- [PASSAGE PROVIDED]
++++++
The reason why specific properties for bounding boxes and centroids have been defined in the DCAT namespace was that there was no standard way of doing this - i.e., commonly used vocabularies, as the W3C Basic Geo and GeoSPARQL, don't have such properties (something that is instead being addressed in the new version of GeoSPARQL under development), with the exception of Schema.org (schema:box).

About your note at point 1.b:

By defining dcat:bbox [...], we are basically saying (or at the very least implying): there is only 1 semantically meaningful relationship between dcat:Resource and any bounding box representation, and we are not very clear about what we mean by it.

Any suggestion on how to improve the description of dcat:bbox is more than welcome. However, as I said in https://github.com/w3c/dxwg/issues/1392#issuecomment-905022220 , dcat:bbox is just meant to specify the bounding box of a spatial thing, but it does not exclude other types of relationships between this thing and a bounding box. I gave the example of spatial coverage, but the same approach applies to any other type of relationship - e.g., a relationship as the one you give as an example (:occupiesPhysicalSpace) can be specified as follows:

a:Resource a dcat:Resource ;
  :occupiesPhysicalSpace [ a dcterms:Location ;
    dcat:bbox "POLYGON((...))"^^geosparql:wktLiteral
] .

I am not sure I answered to all your points, so please let me know whatever I missed. Also, it would be very useful if you could complement the issues you are highlighting with specific use cases and examples, so to better understand the possible weaknesses of the current DCAT approach in addressing your requirements.

JoepvanGenuchten commented 3 years ago

@andrea-perego thank you for the links to the other discussions.

About "why its in here": I see a lot of clarifying arguments, especially in issue 83. I agree with the formal arguments about why you might want a separate object property to describe this particular usecase. But I maintain it should be handled by a geospatially oriented vocabulary and not by one aimed at data cataloging. I would say it makes the catalogging vocabulary cluttered/bulky/bloated with concepts that are/should be handled in different domains (personal context note: I have been working with the IEC-CM which is a fantastic but massive reference model for the electric utilities. Its very size stands in the way of adoption by the shear intimidation new-comers feel when trying to work with it, so keeping reference models small and 'digestable' is one of the things I try to aim for in my work) . Having said that: i get the sense that decision about this issue has been made and I might disagree with the outcome, but perhaps I should lay that to rest.

Upon more detailed inspection of the ontology (admittedly, I had only looked at the TR until now) , I realize the domain of these properties is dcterms:Location and not Resource which is what the text suggests (this makes it even more tempting to hammer on the previous point, but I wont ;-)). Given this, I would propose the following:

for dcat:bbox: "Represents the physical space a dcterms:Location occupies" for dcat:centroid: "Represents the centerpoint of a dcterms:Location"

I appreciate the time you guys take to work through this.
++++++
- [REQUIRED TASK 1]
Answer these questions using the dcat:bbox discussion above, and label each answer with its letter.
(a) Which vocabulary is named as the exception that does define a bounding-box property, and what is that property?
(b) What does the commenter realize the domain of these properties is after inspecting the ontology?
(c) What reference model does the commenter mention having worked with?
- [REQUIRED TASK 2] List every vocabulary that the first paragraph of the dcat:bbox discussion names when it explains why DCAT defined its own bounding-box and centroid properties.
++++++
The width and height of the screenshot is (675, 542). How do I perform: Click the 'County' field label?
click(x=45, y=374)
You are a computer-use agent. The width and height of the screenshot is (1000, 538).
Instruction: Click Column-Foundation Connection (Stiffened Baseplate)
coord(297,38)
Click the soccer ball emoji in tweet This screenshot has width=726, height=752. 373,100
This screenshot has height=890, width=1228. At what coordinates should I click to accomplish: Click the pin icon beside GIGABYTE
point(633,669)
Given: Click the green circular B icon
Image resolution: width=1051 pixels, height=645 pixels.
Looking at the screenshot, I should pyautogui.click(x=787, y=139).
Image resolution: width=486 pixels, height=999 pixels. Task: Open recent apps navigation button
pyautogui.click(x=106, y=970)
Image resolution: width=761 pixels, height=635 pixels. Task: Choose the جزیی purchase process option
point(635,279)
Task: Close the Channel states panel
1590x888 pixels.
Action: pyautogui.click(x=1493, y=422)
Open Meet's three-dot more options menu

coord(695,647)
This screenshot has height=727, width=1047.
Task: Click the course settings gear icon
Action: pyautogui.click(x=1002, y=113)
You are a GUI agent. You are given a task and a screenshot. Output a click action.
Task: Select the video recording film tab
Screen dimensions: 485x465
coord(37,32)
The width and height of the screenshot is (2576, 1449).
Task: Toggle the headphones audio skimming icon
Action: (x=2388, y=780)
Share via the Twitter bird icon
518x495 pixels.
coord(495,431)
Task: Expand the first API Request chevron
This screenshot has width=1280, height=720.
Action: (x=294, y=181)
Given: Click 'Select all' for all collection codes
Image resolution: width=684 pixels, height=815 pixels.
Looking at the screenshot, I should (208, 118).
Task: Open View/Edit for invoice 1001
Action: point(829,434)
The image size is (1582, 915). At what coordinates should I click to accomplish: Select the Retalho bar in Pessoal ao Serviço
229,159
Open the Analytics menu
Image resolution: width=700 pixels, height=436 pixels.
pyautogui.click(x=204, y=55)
++++++
- [TASK RESULT 1]
(a) Schema.org, with the property schema:box.
(b) dcterms:Location.
(c) The IEC-CM, a reference model for the electric utilities.

- [TASK RESULT 2]
W3C Basic Geo
GeoSPARQL
Schema.org